Monday, March 05, 2007

Conversation with the machine

The way how machine communication is evolving is starting to change, more into a conversation with hints provided by the system to improve efficiency then a list of operations to execute one after the other. The machine initially started as a processor to receive a list of holes on paper, which would process inside the machine, with the output of another paper element that had values on them.

With the introduction of the desktop and the monitor, the way to use a program would be typically to prepare a file or a command with options on the command line and then hit Enter. The program would execute and do something, either print on screen or print on the printer.

The GUI in Windows and Apple in the 80's and 90's made this slightly more interactive, with generally the limitation that it did not have access to worldwide information immediately. The GUI could however look into databases or execute other processing whilst the user was active on the screen. This is a very important point.

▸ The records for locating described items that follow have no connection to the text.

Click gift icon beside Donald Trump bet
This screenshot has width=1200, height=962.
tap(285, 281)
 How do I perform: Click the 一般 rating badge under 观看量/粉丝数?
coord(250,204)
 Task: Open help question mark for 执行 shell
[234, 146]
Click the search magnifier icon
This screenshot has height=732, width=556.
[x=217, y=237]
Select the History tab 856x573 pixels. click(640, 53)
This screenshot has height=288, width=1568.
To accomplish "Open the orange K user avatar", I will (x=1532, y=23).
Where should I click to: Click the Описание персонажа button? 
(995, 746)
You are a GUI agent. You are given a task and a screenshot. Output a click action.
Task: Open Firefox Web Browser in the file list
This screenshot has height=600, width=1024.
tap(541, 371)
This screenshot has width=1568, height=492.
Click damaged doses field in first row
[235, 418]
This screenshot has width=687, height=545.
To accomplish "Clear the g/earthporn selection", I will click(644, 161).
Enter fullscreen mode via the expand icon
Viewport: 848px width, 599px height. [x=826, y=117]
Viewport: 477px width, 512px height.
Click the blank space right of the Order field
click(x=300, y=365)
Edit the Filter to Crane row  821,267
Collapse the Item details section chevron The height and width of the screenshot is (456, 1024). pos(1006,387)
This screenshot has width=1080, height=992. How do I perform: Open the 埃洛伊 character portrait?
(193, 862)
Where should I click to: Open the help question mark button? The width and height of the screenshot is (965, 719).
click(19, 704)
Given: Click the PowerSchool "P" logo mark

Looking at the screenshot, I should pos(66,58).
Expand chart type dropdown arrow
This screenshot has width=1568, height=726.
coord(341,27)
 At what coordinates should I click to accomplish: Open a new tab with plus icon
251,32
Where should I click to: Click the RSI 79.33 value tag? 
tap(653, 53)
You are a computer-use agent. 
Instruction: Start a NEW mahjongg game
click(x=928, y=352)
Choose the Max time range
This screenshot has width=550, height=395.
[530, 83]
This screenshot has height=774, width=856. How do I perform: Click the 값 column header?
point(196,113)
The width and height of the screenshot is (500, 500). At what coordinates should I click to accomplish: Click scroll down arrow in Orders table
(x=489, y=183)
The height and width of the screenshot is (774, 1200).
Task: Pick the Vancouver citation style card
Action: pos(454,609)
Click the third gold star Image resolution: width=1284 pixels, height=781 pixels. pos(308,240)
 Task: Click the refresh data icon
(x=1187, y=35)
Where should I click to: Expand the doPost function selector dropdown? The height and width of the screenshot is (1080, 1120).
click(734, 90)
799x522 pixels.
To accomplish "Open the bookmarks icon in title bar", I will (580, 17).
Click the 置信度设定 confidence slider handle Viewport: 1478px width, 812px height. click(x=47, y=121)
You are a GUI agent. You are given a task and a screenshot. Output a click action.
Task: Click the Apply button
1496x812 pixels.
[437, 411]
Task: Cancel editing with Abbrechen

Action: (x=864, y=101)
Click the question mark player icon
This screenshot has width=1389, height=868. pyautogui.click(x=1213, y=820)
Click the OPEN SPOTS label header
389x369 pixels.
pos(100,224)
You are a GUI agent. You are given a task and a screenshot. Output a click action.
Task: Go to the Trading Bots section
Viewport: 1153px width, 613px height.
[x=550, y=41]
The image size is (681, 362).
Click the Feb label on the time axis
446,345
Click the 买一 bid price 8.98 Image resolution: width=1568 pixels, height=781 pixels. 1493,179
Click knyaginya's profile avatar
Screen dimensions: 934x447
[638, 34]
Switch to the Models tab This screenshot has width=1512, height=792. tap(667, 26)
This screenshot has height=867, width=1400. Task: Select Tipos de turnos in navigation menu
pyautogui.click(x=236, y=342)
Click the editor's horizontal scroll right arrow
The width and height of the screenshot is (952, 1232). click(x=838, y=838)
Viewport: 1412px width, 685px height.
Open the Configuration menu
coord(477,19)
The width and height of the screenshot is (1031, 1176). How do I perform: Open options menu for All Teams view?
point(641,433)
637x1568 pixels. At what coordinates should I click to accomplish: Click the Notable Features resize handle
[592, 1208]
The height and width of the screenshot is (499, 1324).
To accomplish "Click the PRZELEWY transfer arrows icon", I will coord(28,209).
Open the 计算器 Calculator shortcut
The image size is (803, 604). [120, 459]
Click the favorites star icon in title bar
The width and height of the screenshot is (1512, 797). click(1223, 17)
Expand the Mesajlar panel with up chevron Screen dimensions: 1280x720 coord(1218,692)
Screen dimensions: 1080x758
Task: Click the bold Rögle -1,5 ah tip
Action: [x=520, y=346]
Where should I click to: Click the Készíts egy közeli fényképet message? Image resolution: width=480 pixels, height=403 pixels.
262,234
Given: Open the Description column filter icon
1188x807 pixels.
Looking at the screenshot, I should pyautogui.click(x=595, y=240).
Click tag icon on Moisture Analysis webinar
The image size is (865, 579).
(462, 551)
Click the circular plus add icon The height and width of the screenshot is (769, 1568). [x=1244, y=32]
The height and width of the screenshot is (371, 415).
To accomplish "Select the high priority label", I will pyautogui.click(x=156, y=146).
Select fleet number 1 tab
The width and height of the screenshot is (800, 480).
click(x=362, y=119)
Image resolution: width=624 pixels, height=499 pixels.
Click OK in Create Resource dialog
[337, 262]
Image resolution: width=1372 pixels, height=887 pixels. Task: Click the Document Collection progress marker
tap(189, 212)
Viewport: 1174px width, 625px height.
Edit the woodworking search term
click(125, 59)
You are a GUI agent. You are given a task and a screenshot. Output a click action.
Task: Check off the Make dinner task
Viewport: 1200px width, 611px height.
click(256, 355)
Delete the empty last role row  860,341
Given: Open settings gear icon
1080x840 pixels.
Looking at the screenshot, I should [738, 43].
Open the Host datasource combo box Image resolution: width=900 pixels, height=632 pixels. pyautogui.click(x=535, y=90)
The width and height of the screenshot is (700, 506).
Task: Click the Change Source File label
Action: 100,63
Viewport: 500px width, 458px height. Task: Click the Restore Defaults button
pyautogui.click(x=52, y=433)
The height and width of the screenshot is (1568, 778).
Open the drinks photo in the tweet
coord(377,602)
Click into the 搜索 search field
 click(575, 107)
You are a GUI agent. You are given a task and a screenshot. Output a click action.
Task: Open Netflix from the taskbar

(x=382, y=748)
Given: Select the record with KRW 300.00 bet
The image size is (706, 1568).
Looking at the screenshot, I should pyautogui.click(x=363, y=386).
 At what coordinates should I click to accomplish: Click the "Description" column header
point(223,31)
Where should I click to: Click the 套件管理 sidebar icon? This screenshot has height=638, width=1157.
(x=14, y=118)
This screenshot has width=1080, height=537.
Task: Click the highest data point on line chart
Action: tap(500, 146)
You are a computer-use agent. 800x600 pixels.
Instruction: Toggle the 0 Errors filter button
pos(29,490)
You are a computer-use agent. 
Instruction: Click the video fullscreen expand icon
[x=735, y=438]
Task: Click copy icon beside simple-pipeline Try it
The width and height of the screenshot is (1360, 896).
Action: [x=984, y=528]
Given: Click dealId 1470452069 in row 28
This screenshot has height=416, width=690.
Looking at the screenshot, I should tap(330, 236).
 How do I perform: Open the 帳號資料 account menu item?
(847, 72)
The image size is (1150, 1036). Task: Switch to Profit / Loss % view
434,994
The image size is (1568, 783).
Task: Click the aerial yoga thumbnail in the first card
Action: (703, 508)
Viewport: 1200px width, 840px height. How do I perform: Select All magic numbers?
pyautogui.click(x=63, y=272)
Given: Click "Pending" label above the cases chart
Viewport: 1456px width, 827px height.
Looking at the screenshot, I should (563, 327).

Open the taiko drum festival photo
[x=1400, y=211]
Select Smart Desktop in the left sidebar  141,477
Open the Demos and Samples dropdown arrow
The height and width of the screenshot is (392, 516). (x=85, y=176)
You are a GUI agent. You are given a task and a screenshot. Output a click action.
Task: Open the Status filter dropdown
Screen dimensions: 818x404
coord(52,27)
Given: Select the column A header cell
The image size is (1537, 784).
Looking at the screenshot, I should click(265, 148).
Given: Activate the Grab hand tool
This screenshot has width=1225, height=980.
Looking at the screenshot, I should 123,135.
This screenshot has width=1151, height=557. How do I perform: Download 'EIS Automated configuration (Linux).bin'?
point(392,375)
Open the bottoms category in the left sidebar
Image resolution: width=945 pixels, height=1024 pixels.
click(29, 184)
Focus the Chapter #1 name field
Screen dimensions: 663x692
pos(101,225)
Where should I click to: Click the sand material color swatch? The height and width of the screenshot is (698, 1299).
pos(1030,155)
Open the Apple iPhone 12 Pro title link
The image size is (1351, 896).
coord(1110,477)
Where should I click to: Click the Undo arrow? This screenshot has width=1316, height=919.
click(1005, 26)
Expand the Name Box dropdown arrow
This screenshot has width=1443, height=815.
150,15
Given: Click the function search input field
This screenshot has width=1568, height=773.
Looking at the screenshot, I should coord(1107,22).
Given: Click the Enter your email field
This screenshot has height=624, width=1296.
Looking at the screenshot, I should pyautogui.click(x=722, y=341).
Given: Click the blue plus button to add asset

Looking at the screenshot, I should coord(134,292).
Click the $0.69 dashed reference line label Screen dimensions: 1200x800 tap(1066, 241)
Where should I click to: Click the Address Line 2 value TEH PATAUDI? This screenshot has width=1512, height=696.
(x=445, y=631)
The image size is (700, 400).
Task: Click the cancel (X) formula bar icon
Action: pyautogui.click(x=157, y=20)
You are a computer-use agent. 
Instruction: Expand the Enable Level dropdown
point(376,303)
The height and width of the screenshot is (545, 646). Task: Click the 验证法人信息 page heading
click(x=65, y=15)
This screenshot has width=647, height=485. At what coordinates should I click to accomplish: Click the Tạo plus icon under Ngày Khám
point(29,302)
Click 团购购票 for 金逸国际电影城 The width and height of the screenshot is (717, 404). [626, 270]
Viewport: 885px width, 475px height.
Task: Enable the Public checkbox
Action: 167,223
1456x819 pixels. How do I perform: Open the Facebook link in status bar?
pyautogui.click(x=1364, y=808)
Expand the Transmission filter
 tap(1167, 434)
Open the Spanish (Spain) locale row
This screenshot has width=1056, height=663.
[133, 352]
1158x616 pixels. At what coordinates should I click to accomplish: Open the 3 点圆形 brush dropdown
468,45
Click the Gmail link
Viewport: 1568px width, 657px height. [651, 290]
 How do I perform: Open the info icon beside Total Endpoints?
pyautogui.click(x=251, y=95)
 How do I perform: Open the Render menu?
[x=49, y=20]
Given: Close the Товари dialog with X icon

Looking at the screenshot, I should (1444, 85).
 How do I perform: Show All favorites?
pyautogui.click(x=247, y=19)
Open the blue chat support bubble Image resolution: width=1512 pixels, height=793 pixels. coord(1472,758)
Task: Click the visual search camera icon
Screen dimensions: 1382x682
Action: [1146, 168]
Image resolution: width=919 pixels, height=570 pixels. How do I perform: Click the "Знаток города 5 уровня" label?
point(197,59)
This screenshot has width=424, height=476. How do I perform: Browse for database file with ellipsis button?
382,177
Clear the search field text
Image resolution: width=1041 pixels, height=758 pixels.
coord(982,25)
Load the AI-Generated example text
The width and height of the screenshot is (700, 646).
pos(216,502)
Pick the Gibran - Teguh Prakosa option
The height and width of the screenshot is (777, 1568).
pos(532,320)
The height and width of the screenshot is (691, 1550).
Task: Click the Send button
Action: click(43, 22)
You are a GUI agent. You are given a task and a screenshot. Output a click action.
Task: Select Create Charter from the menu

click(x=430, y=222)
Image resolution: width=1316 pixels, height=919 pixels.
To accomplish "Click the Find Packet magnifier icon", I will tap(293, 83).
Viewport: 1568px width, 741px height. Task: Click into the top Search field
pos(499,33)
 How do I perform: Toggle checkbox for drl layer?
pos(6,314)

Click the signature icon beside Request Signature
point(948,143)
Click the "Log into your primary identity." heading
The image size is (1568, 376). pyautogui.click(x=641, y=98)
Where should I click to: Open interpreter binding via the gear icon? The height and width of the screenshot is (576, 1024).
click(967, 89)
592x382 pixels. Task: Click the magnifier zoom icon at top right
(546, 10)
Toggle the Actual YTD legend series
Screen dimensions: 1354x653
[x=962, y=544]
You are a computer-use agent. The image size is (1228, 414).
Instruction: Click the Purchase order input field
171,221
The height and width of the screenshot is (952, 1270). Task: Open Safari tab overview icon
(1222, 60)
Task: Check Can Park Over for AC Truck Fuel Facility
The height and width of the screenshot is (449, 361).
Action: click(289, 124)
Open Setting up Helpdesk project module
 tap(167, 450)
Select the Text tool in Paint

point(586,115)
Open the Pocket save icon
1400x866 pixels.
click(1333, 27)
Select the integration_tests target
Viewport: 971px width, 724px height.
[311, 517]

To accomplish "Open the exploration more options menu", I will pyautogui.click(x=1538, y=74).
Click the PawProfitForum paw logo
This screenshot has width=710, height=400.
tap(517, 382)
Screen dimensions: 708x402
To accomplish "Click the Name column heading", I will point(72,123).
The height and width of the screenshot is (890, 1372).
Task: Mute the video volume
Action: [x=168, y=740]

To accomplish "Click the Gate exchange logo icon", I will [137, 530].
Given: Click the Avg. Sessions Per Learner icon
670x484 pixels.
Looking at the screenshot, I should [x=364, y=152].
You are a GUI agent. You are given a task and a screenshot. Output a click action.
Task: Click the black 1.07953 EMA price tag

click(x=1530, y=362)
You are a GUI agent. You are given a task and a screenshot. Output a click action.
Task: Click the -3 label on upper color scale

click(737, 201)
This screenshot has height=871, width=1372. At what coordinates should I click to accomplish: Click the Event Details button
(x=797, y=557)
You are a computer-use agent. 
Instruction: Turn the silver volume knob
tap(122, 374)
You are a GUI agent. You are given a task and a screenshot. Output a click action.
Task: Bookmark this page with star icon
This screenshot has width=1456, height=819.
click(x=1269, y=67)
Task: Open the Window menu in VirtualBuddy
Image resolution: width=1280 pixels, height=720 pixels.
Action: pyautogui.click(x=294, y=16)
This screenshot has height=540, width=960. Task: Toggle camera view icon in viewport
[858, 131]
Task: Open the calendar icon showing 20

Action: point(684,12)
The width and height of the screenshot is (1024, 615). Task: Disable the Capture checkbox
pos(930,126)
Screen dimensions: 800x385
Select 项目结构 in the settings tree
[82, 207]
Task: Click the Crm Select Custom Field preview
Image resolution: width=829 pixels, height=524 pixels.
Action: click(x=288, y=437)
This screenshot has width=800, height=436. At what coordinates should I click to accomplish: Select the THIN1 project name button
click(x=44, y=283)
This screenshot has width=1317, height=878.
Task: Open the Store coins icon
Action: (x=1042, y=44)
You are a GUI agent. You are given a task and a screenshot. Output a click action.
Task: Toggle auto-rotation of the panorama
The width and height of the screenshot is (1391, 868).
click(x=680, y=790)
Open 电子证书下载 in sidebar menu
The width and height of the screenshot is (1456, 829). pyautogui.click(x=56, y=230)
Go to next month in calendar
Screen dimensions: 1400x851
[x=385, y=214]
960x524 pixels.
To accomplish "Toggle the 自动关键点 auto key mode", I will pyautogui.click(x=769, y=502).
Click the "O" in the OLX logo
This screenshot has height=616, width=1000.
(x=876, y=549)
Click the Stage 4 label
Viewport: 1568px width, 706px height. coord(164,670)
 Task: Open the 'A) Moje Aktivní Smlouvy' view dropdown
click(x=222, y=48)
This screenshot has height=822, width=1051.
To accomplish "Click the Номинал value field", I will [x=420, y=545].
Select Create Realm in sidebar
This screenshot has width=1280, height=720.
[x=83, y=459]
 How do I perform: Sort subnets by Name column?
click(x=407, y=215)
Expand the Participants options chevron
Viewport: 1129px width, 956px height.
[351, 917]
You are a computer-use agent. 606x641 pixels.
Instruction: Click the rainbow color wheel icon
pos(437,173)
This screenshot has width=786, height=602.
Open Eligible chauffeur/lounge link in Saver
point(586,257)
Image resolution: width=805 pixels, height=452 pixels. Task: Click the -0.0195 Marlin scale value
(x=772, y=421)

The web applications in the 90's started to come up as well, whether intranet or internet. These applications would typically be a mixture of serverside script and client-side script for some simple validations. Now, the user would typically not have to install and maintain a binary on the client side, which facilitates a lot for the maintainer on the server side. Everybody could just log on and use the services without many problems.

In Web 1.0, HTML however, we would generally prepare a form or a screen that we only submit at the very end of our operations. In a way, you could say that we would have to know how the server would process the information, more or less, before we could efficiently use that screen. Will this ever change? I don't know yet, but it's possible.

With Web 2.0, the way how we interact with servers is slightly changing. Maybe it's HTTP technology or we haven't reached the immense bandwidth yet that is necessary, but I see slight trends in which our conversation with the server is getting more continuous (or approaching a continuous state).

For example the suggest box. The system in its entirety already goes off to the server after a couple of keystrokes and from there, it might all start to change the conversation. Maybe it will hide a couple of fields thereafter or it will allow new functionality to appear from there on.

The changes in this field are that we are becoming more integrated with information overall, but let the machine help us better to use the system (and ourselves as society) better and more efficient. This is the power of IT. It is quite interesting therefore to know how scalable continuous conversation systems are. The messages are typically quite small, but involve XML translations, bandwidth and a good deal of common sense architecture and timeout decisions.

So, the point is to show that initially, human computer interaction was quite basic and the human operating the machine had to know intricate details about the functioning of the program. Over the years this is changing, with MS-Word for example we could already more or less just use it as a rich typewriter. It probably can be made more efficient for example by letting the server find similar phrases in other books to avoid claims of plagiarism, to give a weird example.

So, a probably useful addition to how we interact with computers is that we allow the server to give us hints. Make it as if the computer is looking over our shoulder what we are doing and analyze our intent whilst we are interacting with it. Suggest improvements or more efficient work will let the machine teach us. A more powerful example is where the machine learns from the wisest users automatically and then makes the efficient suggestions to less efficient users of the system.

How can/will/should user-machine conversations evolve from this point onwards?